Open jan-ivar opened 4 years ago

jan-ivar commented 4 years ago

It seem clear from §5. Security Considerations element capture expressly supports tainted tracks: "Media elements can render media resources from origins that differ from the origin of the media element. In those cases, the contents of the resulting MediaStreamTrack MUST be protected from access by the document origin.

How this protection manifests will differ, depending on how the content is accessed. For instance, rendering inaccessible video to a canvas element [2DCONTEXT] causes the origin-clean property of the canvas to become false; attempting to create a Web Audio MediaStreamAudioSourceNode [WEBAUDIO] succeeds, but produces no information to the document origin (that is, only silence is transmitted into the audio context); attempting to transfer the media using WebRTC [WEBRTC] results in no information being transmitted. "

Closed issues like https://github.com/w3c/mediacapture-fromelement/issues/70 also support this reading.

However, HTMLMediaElement's captureStream algorithm appears to suggest implementations should mute rather than taint output: "At any time, a media element might not have active content available for capture on a given track for a variety of reasons: ... 4. The contents of the track might become inaccessible to the current origin due to cross-origin protections. ... Absence of content is reflected in captured tracks through the muted attribute. A captured MediaStreamTrack MUST have a muted attribute set to true if its corresponding source track does not have available and accessible content."
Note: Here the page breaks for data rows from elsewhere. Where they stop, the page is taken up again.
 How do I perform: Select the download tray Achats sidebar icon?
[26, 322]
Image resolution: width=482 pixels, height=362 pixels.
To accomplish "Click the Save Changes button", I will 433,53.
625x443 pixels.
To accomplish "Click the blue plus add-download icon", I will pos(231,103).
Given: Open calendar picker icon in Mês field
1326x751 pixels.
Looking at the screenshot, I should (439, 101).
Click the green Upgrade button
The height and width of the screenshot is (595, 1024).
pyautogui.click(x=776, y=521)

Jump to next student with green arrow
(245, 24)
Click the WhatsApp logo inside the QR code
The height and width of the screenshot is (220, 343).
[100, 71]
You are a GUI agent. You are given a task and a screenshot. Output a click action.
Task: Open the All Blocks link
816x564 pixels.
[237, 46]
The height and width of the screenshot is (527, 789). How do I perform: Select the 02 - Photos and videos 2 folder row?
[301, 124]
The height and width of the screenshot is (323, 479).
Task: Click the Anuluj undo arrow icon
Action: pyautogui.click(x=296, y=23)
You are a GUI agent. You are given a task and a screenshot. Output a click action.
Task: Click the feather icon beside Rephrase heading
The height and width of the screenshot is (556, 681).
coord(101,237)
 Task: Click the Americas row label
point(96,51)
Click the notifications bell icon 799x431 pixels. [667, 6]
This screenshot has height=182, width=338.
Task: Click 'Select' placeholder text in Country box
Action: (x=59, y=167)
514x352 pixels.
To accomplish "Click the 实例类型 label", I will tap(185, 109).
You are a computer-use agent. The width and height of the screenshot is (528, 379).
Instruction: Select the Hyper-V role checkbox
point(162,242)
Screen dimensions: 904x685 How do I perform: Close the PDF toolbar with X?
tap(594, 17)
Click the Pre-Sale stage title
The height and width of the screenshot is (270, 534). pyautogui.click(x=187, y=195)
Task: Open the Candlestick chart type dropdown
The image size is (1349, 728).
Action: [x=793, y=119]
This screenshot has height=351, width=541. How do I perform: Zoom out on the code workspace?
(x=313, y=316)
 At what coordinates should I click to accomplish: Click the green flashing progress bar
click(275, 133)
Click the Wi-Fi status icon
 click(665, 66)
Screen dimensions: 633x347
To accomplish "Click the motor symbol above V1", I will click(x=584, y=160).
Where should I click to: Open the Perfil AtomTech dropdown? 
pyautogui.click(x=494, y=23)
Muting seems like a mistake, contradicts §5, and AFAIK nobody implements this.

Firefox taints the track correctly, and Chrome used to.

cc @martinthomson

youennf commented 3 years ago

What is the usecase for tainting the track instead of muting the track?

martinthomson commented 3 years ago

Muting a track stops the flow of media. Tainting allows the track to continue to display, if it is being fed to <audio> or a visible <video>.

youennf commented 3 years ago

Understood but what is the actual usecase? Let's say there is a media element that is tainted and a tainted MediaStreamTrack is created from it. The first question is what can be done with this tainted MediaStreamTrack that cannot be done with the media element (or reasonably shimed using JS). The second question is whether these potential new capabilities are worth the cost and effort of introducing the concept of tainted tracks (and having to handle tainted tracks in all sinks).